Work to be completed =
Starting at the line that contains "Determine the (x, y)" and ending at the line that contains "options (293, 1027)", copy those rows below, the request included. Scale every answer coordinate by 2, rounding to whole numbers with halves going up, leave out the pictures, and give only those lines.

Rows =

——

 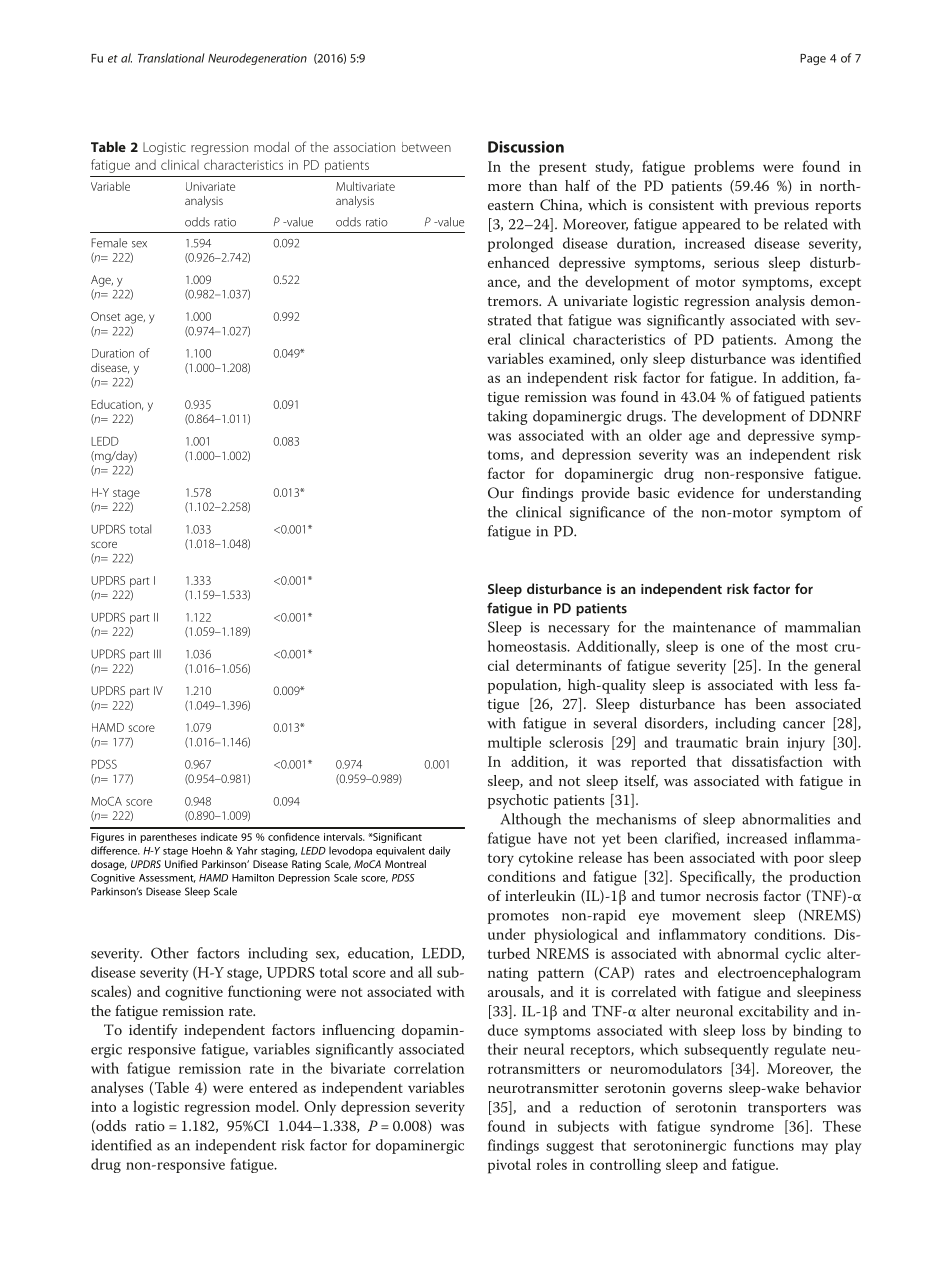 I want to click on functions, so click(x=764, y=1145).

——

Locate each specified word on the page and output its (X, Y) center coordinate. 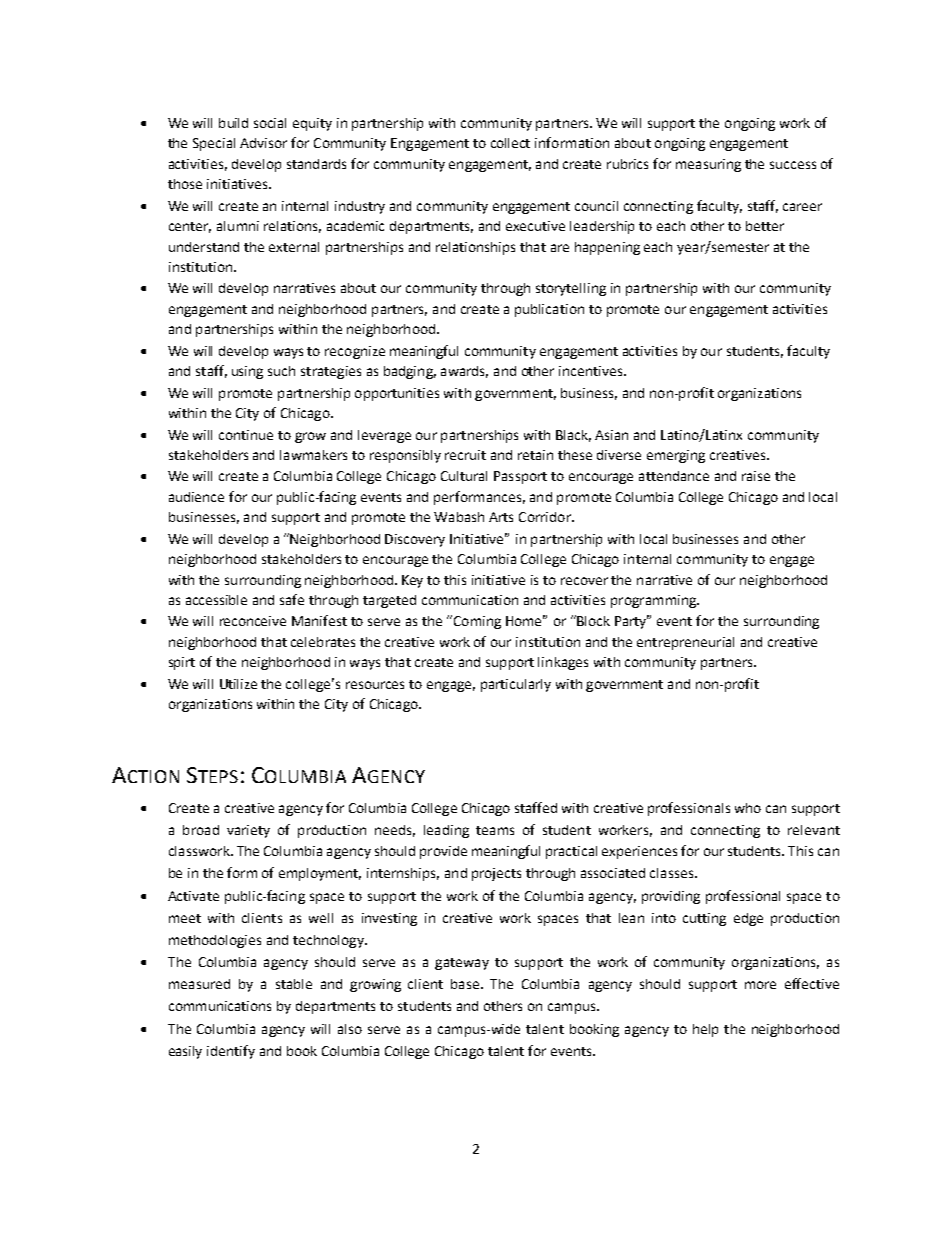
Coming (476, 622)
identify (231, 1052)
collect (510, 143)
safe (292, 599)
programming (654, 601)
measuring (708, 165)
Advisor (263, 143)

——

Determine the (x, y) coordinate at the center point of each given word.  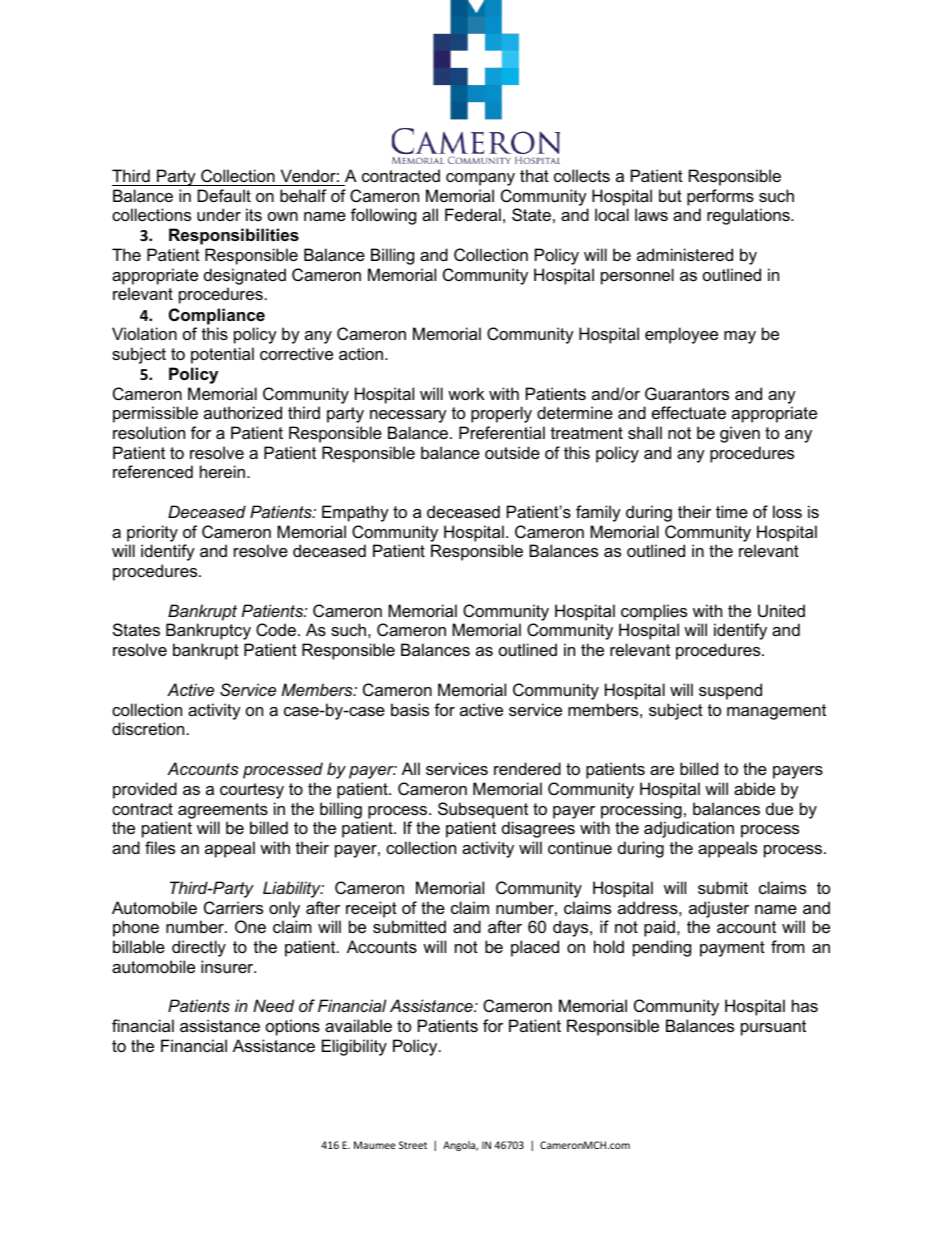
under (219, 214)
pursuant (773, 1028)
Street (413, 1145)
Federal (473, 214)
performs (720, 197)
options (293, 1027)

——

Task output =
Determine the (x, y) coordinate at the center point of each given word.  
under (438, 428)
pursuant (1546, 2056)
Street (826, 2290)
Federal (946, 428)
performs (1440, 394)
options (586, 2054)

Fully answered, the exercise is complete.